Interpreting Pap Test Results
Pap test results are reported using a standardized system, most commonly the Bethesda System, which classifies findings into several categories. A “Negative for Intraepithelial Lesion or Malignancy” (NILM) result is the desired outcome, indicating that only normal cervical cells were observed. Conversely, a result may be deemed “Unsatisfactory” if the sample did not contain enough cells or was obscured by blood or inflammation, requiring a repeat test.
One common abnormal finding is Atypical Squamous Cells of Undetermined Significance (ASC-US), meaning the cells look slightly irregular but the cause is unclear. These changes are usually minor and may be related to infection or irritation, often resolving on their own. Low-Grade Squamous Intraepithelial Lesion (LSIL) is a more specific finding, suggesting mild cellular changes typically caused by an HPV infection.

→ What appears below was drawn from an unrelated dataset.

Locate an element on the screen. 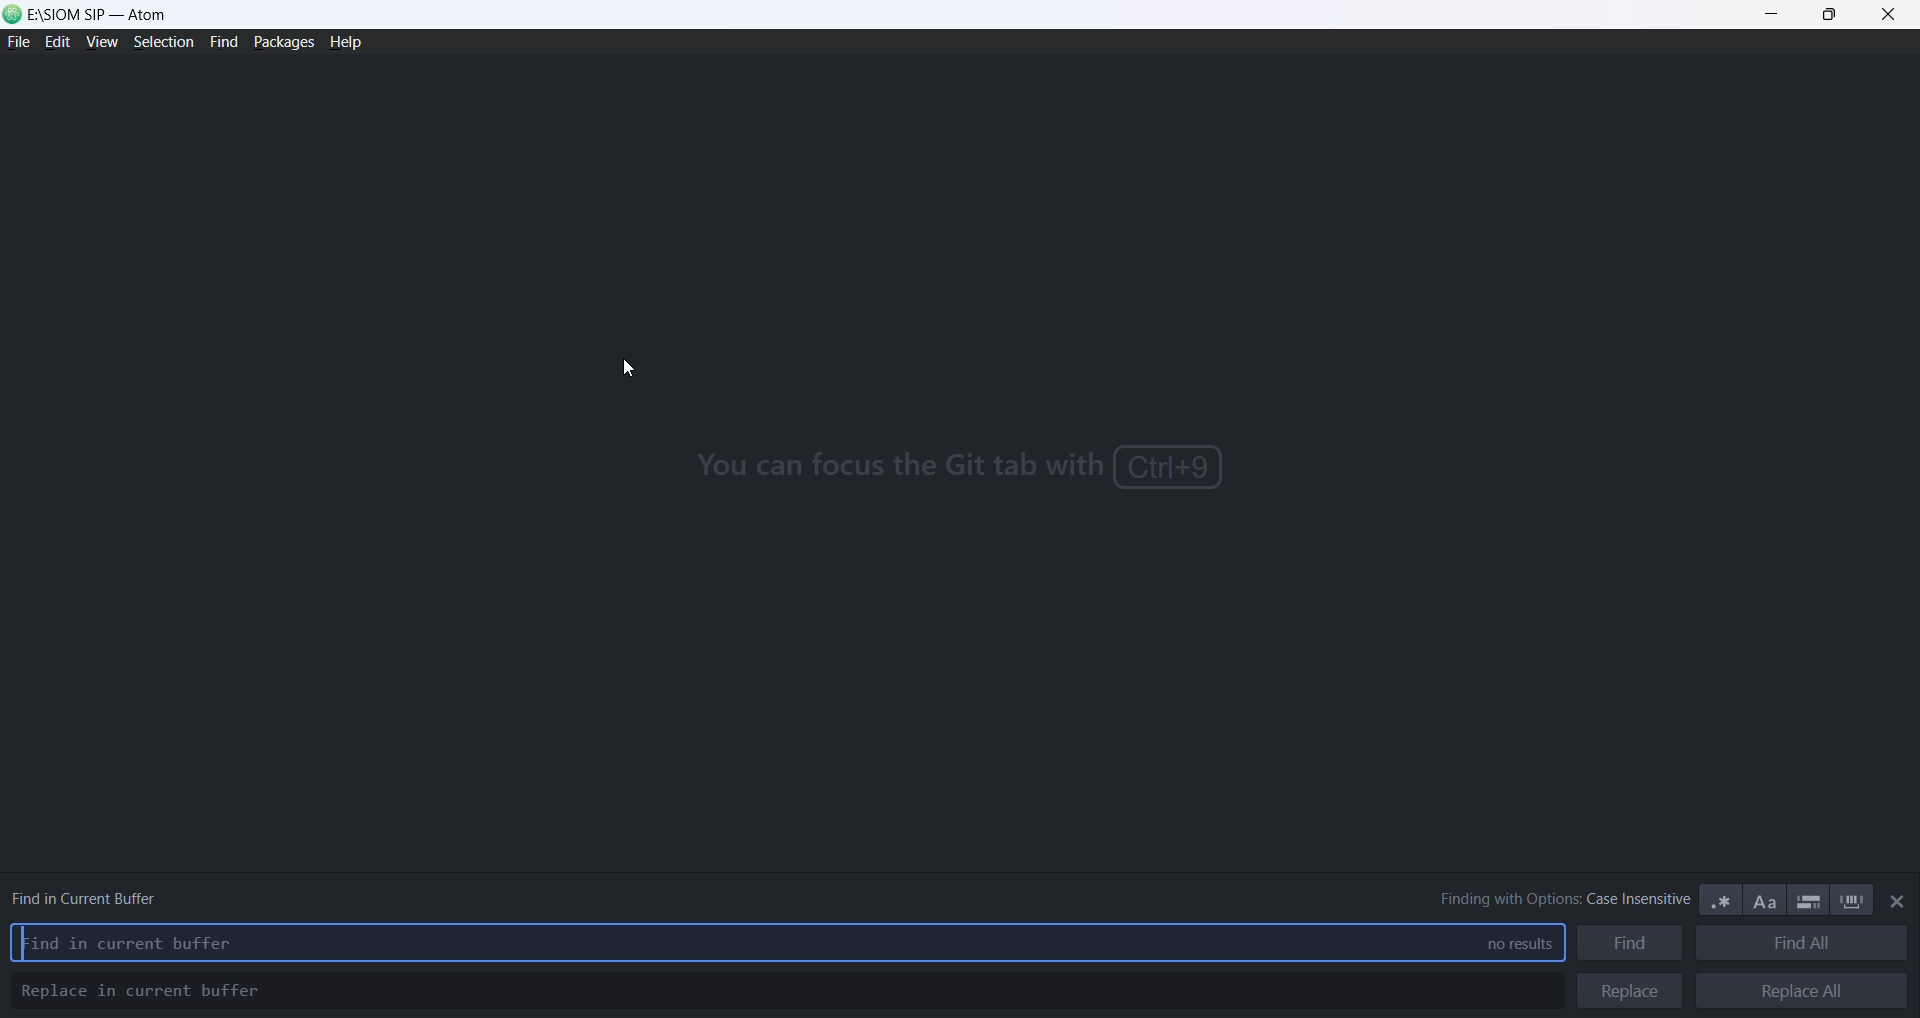 The height and width of the screenshot is (1018, 1920). replace is located at coordinates (1630, 990).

High-Grade Squamous Intraepithelial Lesion (HSIL) indicates significant cellular abnormalities considered precancerous. These cells are severely abnormal and are less likely to resolve naturally compared to LSIL, carrying a higher risk of progressing to invasive cancer if left untreated. The result may also indicate Atypical Glandular Cells (AGC), meaning the cells lining the inner cervix or uterus appear irregular and require further investigation.
Follow-Up Steps After Abnormal Findings
Receiving an abnormal Pap test result does not mean an individual has cancer, but follow-up is necessary to clarify the finding and prevent disease progression. The specific next step depends on the classification of the abnormal cells and whether a concurrent HPV test was positive. For minor changes like ASC-US with a negative HPV result, a healthcare provider may recommend a repeat Pap test in three to five years.
If the result is ASC-US with a positive HPV test, LSIL, or HSIL, the patient is typically referred for a colposcopy. During this procedure, the doctor uses a magnifying instrument to examine the cervix closely, often applying a vinegar-like solution to highlight abnormal areas. If suspicious tissue is observed, a small tissue sample (biopsy) will be taken for definitive diagnosis.
Follow-up procedures based on the biopsy results range from continued monitoring for low-grade lesions to treatment for high-grade lesions. Treatment usually involves procedures like the Loop Electrosurgical Excision Procedure (LEEP) or cryotherapy, which remove or destroy the abnormal cells. These preventative steps are highly effective and are why regular screening has dramatically improved outcomes.